Do you have anything in stock?
Anyone who has spent even five minutes looking at Rolex will know that this is a perfectly reasonable question, and that the answer is usually no. The less expensive models, particularly in steel, are famously hard to come by. Waiting lists are long and often involve you having to build a relationship with the dealer. And that relationship might include you having to buy other things before you are deemed worthy of “getting the call.”
The woman behind the counter looked me up and down. Not in a subtle way but in a very deliberate kind of way. I’d like to suggest that she thought me somewhat the catch, but I’m guessing not. She then told me that they never get the less expensive models in and that the waiting list would be a year or more.
I asked again what they had in stock.
She told me, with a tone that managed to be both dismissive and somewhat arsey: “Precious metal ones.”
Then I asked which models specifically.
“Just the precious metal ones”, she repeated.
That was it. No attempt to engage me in conversation or ask me which ones I was interested in. No interest in why I might be there. No curiosity. No conversation. No fact find. Bugger all! I thanked her and walked out.
A short while later, I walked into a shop nearby and an hour or so later walked out with a Grand Seiko Evolution 9 Genbi Valley on my wrist. And I could not be happier with the watch or the experience of buying it.

_Given information_
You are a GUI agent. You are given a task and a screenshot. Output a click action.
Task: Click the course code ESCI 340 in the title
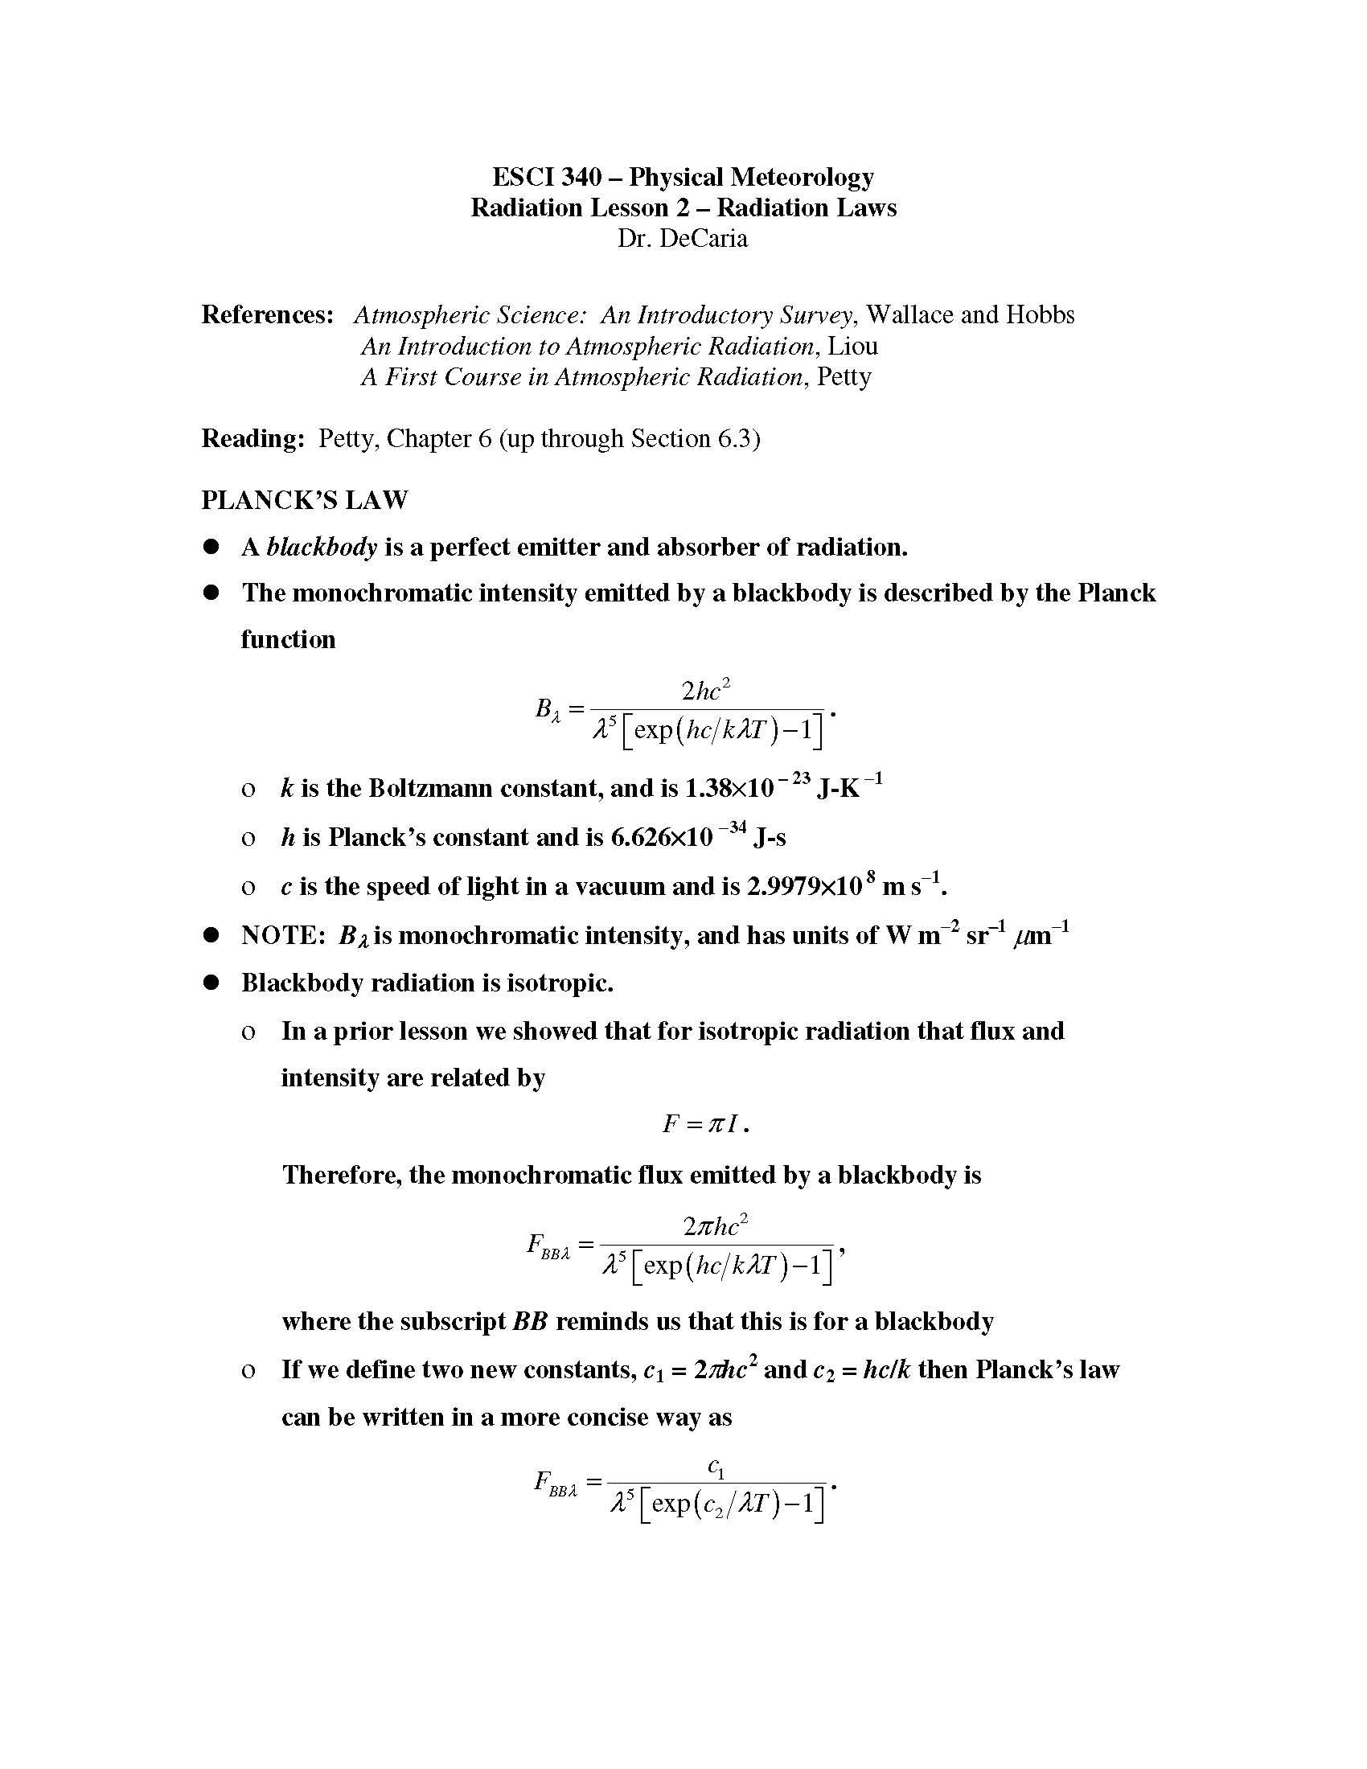coord(547,177)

_Aim_
Reproduce the part of the watch-buying account starting with "Do you have" and going on through "had in stock.". The lines above are separate material and have no connection to the watch-buying account.

_Full response_
Do you have anything in stock?
Anyone who has spent even five minutes looking at Rolex will know that this is a perfectly reasonable question, and that the answer is usually no. The less expensive models, particularly in steel, are famously hard to come by. Waiting lists are long and often involve you having to build a relationship with the dealer. And that relationship might include you having to buy other things before you are deemed worthy of “getting the call.”
The woman behind the counter looked me up and down. Not in a subtle way but in a very deliberate kind of way. I’d like to suggest that she thought me somewhat the catch, but I’m guessing not. She then told me that they never get the less expensive models in and that the waiting list would be a year or more.
I asked again what they had in stock.